Getting multiple AI coding agents to work together usually means stitching together MCP servers, custom APIs, or shared file systems with careful orchestration logic. A simpler pattern is gaining traction among developers: just use Redis.
The approach is almost comically straightforward. You spin up a Redis instance, hand the connection string to your AI agent, and tell it to treat Redis as a shared message board. One agent becomes the leader, posting task assignments to Redis keys. Worker agents poll for new tasks, claim them, and write results back. No custom framework, no agent-to-agent protocol, no dependency graph to maintain.
The trick that makes this work is that modern AI coding agents like Cursor are already good at following instructions about how to communicate. You give the leader agent a prompt describing the coordination protocol - how workers announce themselves, where tasks get posted, how to signal completion - and the agent generates the actual Redis commands on the fly. The "framework" is just a prompt and a Redis URL.
Where This Actually Helps
The sweet spot is projects where you want multiple agents working on different parts of a codebase simultaneously. One agent handles frontend components while another writes backend endpoints, with Redis acting as the shared brain for who's doing what. Compared to building a proper orchestration layer with something like LangGraph or CrewAI, the Redis approach trades sophistication for speed of setup. You can have agents coordinating in minutes instead of days.

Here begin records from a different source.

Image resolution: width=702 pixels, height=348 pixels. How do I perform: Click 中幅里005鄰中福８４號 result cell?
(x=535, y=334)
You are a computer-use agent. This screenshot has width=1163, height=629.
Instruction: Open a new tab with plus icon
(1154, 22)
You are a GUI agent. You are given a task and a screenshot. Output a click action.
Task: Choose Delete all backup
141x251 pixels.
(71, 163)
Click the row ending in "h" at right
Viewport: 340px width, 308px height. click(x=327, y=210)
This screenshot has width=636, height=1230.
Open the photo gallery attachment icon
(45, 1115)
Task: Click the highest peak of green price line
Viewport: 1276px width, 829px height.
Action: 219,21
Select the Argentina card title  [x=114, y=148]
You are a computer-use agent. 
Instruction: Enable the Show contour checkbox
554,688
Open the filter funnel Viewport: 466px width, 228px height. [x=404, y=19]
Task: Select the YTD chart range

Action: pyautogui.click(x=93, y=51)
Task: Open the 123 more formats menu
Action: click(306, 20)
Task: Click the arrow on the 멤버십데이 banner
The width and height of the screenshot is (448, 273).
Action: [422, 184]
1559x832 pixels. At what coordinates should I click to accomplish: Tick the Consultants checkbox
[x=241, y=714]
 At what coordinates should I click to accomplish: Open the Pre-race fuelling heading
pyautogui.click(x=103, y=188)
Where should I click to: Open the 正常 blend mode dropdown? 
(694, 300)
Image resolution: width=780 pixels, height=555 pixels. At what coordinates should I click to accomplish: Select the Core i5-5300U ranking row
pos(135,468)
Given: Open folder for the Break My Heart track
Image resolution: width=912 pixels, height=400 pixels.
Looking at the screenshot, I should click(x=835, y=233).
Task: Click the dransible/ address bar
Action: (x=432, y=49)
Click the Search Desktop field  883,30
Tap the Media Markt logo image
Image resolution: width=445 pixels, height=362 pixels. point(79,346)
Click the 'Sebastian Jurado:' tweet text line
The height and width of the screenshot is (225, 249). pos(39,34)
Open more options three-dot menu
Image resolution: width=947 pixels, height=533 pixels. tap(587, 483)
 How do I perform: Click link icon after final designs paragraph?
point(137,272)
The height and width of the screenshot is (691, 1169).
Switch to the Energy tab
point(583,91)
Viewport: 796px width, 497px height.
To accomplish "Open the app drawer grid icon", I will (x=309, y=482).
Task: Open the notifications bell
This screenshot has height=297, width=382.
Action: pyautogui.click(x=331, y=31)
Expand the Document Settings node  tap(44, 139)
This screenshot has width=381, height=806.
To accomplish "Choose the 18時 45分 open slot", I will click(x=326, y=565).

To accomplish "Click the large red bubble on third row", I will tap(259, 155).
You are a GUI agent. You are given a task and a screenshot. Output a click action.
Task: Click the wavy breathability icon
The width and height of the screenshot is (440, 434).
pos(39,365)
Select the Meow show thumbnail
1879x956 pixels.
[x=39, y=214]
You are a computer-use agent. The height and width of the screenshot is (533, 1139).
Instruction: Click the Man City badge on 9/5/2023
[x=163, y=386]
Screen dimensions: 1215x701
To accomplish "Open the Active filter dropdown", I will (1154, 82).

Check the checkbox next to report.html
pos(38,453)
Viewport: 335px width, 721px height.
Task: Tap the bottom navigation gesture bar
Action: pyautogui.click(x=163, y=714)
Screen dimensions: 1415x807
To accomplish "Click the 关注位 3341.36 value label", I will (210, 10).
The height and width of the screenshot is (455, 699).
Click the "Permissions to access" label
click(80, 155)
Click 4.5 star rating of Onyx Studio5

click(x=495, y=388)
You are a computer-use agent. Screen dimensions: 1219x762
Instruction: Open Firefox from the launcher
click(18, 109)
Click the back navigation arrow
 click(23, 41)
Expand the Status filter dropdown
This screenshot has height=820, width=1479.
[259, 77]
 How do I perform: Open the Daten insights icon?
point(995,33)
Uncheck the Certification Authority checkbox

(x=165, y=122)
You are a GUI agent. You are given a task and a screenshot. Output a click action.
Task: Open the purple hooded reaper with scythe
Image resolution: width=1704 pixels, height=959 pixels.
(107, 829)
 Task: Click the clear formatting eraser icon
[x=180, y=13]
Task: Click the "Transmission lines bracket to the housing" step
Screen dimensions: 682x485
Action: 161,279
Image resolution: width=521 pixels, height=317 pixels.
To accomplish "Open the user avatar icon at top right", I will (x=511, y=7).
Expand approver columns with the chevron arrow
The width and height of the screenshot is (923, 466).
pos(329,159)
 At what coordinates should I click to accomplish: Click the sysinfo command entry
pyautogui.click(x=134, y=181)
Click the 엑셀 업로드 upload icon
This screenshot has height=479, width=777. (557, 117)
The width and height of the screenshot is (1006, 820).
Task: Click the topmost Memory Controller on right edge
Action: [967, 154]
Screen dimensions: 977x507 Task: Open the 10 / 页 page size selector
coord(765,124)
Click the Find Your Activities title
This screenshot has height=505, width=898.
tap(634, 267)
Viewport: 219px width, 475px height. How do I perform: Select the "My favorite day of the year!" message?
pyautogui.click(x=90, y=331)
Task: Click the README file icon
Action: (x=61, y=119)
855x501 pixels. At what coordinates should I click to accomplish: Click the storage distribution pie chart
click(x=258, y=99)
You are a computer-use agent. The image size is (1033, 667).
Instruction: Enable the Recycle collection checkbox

The obvious limitation: this is coordination, not collaboration. Agents can divide work and avoid stepping on each other, but they're not reasoning together about architecture decisions or resolving merge conflicts. For that, you still need human oversight or a more structured framework.
For solo developers or small teams already running Redis, this is a zero-cost experiment worth trying. The pattern works with any AI coding tool that can execute shell commands or call APIs - Cursor, Claude Code, Aider, or Cody could all participate in the same Redis-coordinated workflow.